Richard McNeff
Barry Flanagan



(January 11 1941 - August 31 2009)



When I first saw Barry, at a wedding in Es Figueral in the late eighties, going by his dusty denim suit and general boho air, I judged him to be another of the many artists on Ibiza who eke out a modest living in pursuit of their calling. It was not until sometime later that I discovered he was an artist-star as celebrated in Tokyo as he was in London, Paris and New York.

Barry was born in Prestatyn, Wales, in January 1941. In his youth he tried his hand at labouring, the cello, quarry work, dental work, and making props on the film set of Cleopatra. All of these disparate callings appeared, in one way or another, in the work that began to emerge from his time at St Martin’s School of Art.

In the Sixties he was firmly associated with the avant-garde and worked in performance art, drawing, film and found art. His reverence for materials and form was immediately noticeable and he was equally at home with clay, cloth, rope, sand and stone. His work was also distinguished by evocative, playful titles such as Sixties Dish, a cello reflected by a mirror on a sofa. He narrowly avoided becoming the target of the kind of ridicule that was heaped on his friend the American minimalist Carl Andre, when the Tate bought the latter’s bricks, for works such as Barry’s own Pile, literally just that - a pile of differently coloured blankets. What marked the sculptor out as well was his humour and subversiveness, inspired to a considerable degree by the French writer Alfred Jarry, inventor of Pataphysics, the “science of imaginary solutions”. These qualities were implicit in the bronze hares he started modelling in the late seventies, which brought him rapidly into the public eye.

I once told him a talent such as his would inevitably find recognition and was surprised at how angry he became. Resentful of the way “money punishes art” and realising the Flanagan money he was producing, notes drawn and signed by him for £5, £10 and £20 pounds, had a limited spending power, Barry foreswore the clichéd pose of the artist starving in a garret, and took some business courses, anticipating Brit Art in his lack of squeamishness concerning success and wealth as well as in the remote method of production he favoured for the bronzes.
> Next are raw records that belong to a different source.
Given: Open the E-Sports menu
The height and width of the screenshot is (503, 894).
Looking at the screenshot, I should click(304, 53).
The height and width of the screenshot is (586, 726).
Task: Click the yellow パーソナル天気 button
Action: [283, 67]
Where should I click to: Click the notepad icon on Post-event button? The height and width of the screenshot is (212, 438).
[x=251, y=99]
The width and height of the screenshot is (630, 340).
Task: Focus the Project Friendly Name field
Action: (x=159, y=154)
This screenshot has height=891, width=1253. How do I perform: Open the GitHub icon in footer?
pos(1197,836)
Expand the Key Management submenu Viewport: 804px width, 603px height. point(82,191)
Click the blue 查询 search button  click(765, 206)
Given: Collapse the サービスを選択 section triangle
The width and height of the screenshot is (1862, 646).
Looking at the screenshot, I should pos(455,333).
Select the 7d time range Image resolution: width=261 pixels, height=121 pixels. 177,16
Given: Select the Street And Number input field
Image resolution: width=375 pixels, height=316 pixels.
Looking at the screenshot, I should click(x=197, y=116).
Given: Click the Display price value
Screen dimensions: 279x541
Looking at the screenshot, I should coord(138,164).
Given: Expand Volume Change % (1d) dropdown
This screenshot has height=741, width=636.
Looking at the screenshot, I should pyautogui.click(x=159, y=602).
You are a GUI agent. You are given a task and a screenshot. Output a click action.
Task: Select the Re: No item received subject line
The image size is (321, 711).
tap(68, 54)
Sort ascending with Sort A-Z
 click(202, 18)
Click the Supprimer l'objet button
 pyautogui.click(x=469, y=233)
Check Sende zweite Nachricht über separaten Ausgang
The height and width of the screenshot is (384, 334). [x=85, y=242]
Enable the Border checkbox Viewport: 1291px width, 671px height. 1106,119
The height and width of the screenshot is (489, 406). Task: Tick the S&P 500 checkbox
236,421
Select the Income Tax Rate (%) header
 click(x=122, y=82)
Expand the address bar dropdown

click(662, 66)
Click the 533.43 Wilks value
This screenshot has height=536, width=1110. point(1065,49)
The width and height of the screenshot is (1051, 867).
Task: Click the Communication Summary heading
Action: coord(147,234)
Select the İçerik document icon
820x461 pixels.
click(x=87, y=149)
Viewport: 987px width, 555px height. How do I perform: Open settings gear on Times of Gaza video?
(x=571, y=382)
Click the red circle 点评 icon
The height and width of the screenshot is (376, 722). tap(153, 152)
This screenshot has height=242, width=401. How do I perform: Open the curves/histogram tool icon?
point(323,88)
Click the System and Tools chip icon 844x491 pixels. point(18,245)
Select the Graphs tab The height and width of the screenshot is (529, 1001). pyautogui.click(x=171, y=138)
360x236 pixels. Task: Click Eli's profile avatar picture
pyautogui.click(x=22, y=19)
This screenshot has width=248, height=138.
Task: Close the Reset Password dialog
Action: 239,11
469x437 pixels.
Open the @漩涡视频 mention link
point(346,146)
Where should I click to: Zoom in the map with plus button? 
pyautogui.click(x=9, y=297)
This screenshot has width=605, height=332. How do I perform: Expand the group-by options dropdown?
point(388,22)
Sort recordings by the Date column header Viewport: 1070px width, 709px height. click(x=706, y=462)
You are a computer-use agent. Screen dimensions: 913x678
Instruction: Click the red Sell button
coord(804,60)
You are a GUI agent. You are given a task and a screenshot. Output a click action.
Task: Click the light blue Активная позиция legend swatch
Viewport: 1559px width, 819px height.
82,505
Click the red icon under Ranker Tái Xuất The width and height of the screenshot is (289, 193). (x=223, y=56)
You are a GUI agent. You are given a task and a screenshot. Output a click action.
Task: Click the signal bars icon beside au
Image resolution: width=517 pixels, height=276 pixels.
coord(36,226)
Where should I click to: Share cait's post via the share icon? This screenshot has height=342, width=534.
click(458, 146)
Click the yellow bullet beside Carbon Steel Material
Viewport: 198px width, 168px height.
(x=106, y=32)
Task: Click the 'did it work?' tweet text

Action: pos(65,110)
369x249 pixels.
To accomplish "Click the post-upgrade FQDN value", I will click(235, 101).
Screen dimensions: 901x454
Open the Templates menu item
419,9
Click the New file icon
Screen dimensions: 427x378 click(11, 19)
What began as a friendship between us took on a more workmanlike direction and I became his “spontaneous fixer” for a period in the early Nineties. Among other things, I assisted him on the show he shared with the French sculptor Marcel Floris at the Museum of Contemporary Art of Ibiza in 1992, which we later took to Palma. This in many ways was the equivalent of the Rolling Stones gigging in a local pub, but he set to with gusto and the results were fascinating. The word genius is bandied about with great freedom these days, but seeing him in action was a revelation, and being present when he was literally struck by an idea, a lasting privilege.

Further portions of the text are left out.